In these alternate realities we should be happy that as a country we have Direct Provision for asylum seekers, rather than giving them tents, which apparently is an option.
The number of asylum seekers, as stated in the gospel according to Leo, has not yet reached ‘swamped’ levels in Ireland.
However eternal vigilance is needed, says An Taoiseach, to avoid such ‘swamping’. He has then gone on to identify which asylum seekers from where are to be least trusted. A vital public service.
But it is his cheery take on climate change that has me most convinced. How we have lacked having such a visionary in our lives? Our priorities have been askew. Ireland’s far higher than average carbon emissions should be seen as a route to a better future.
Balmier winters producing a longer living, healthier, population is an idyll we have been avoiding for far too long.

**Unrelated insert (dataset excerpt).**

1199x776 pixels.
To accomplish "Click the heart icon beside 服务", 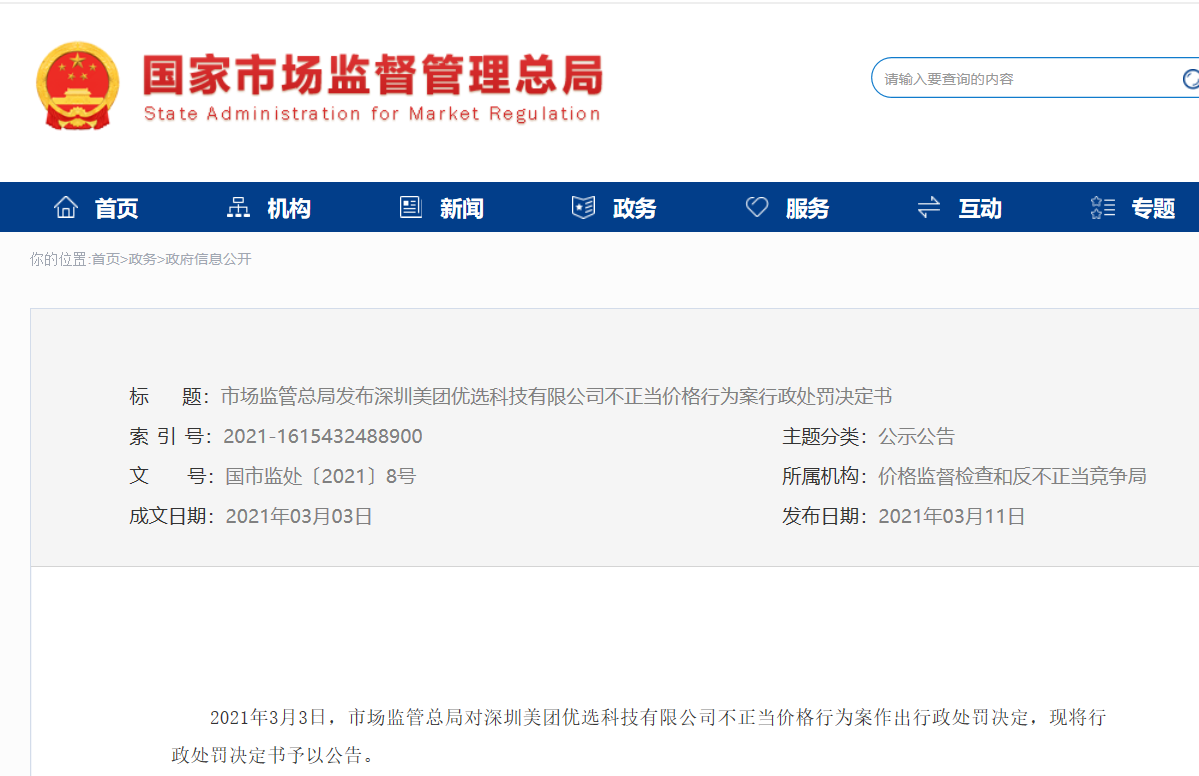I will coord(757,207).
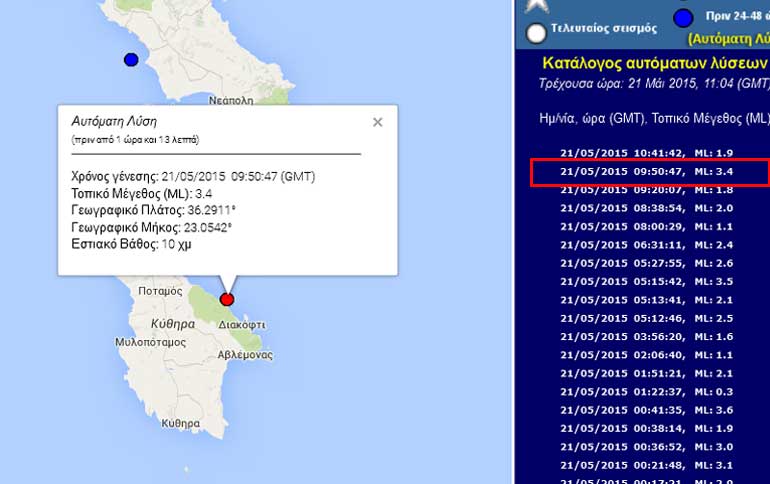Click the white circle 'Τελευταίος σεισμός' legend icon

pyautogui.click(x=537, y=33)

With this as the new focus of government policy, why bother needing to take responsibility for the existence and the level of fuel poverty?
What further pearls of wisdom then await us? Perhaps a devastating put down of the risks of sea level rises on the basis that it will create shorter distances to the beach (new beaches, that is, without sand)?

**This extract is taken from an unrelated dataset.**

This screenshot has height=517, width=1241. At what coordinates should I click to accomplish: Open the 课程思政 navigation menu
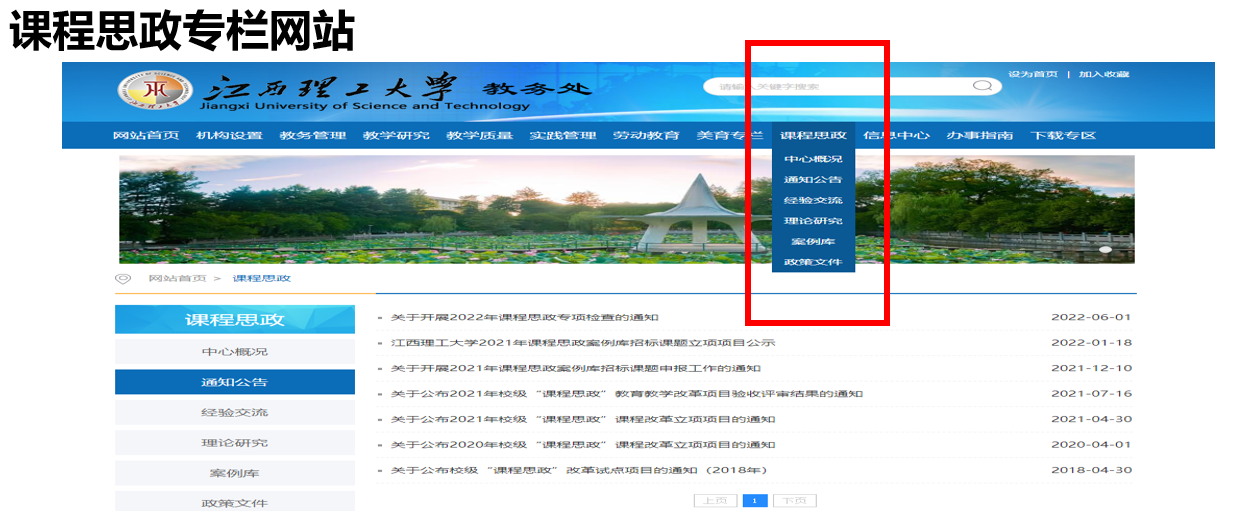tap(813, 136)
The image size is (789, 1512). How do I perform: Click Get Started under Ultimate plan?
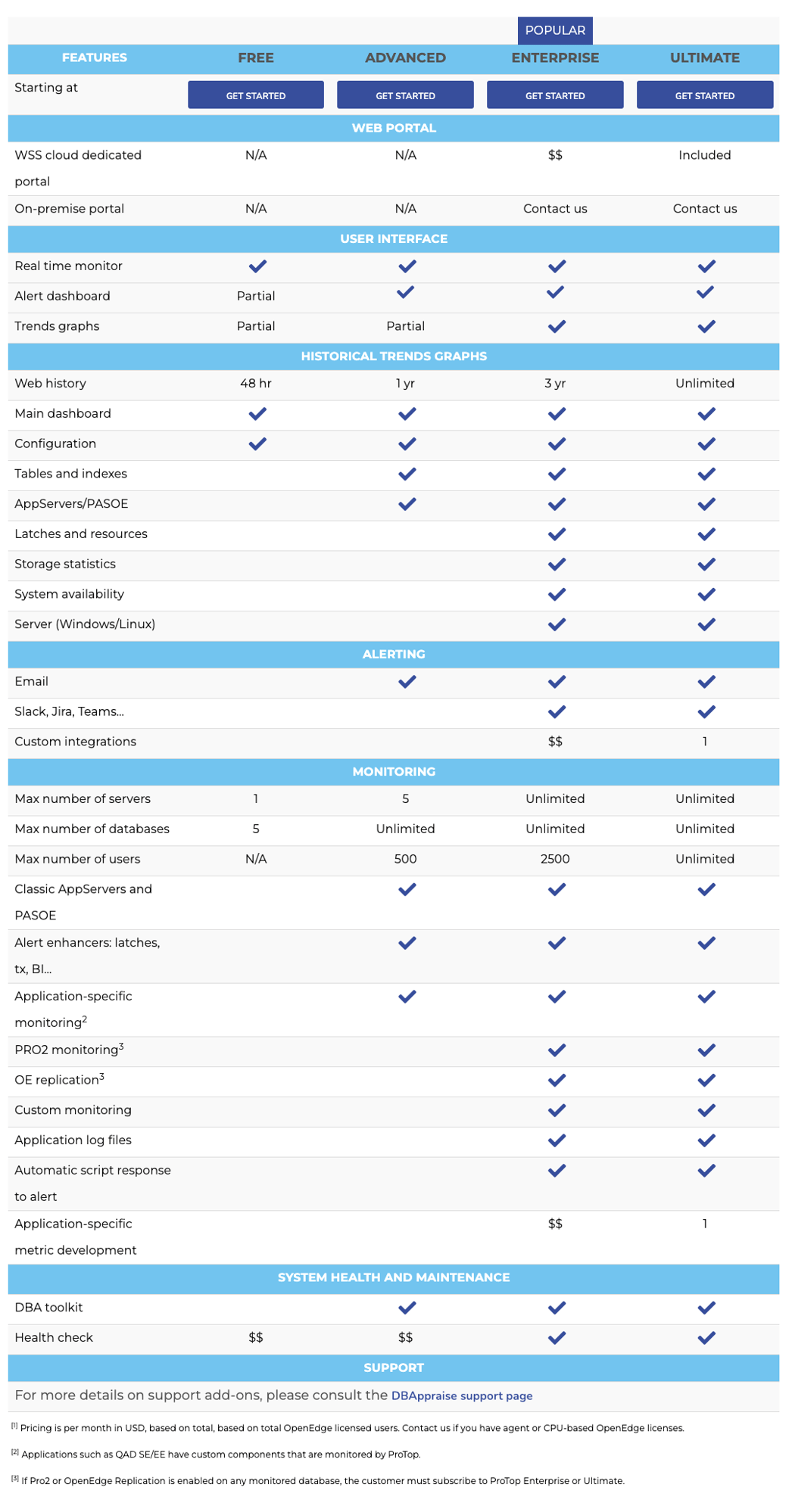coord(705,95)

As a country we could do with more of the unfettered optimism that An Taoiseach, along with some of his cabinet colleagues, are giving when delivering a progress report on their National Climate Action Plan.
The report is claiming that an 85% success rate is being achieved. How brilliant it is to be so tantilisingly close to perfection, and yet to continue to be so badly failing in the main reason for having a Climate Action Plan – ever increasing carbon emissions from Ireland.
Not only is An Taoiseach a master of alternate realities, he is also a genius of counter intuitive thinking.
This government promotes a National Development Plan and a Climate Action Plan, as flagship elements of policy that the government claims are mutually compatible.
They are not. Given that the Development Plan is seen, by the government, as being more equal, it is clear that it carries more deeply the government’s imprimatur.
The prioritisation within the Development Plan will see favoured infrastructure projects becoming fast tracked, the completion of which, of each, will see additional carbon loadings being placed on already vastly exceeded levels.
Maybe this is disjointed rather than counter intuitive thinking.
I don’t think An Taoiseach has properly thought his pleasant Winter scenario through. More people living longer because of warmer winters, means more pension payments, greater use of free travel, and more stress on the health service.
The people who get up early in the morning to go to work may not be so happy about that.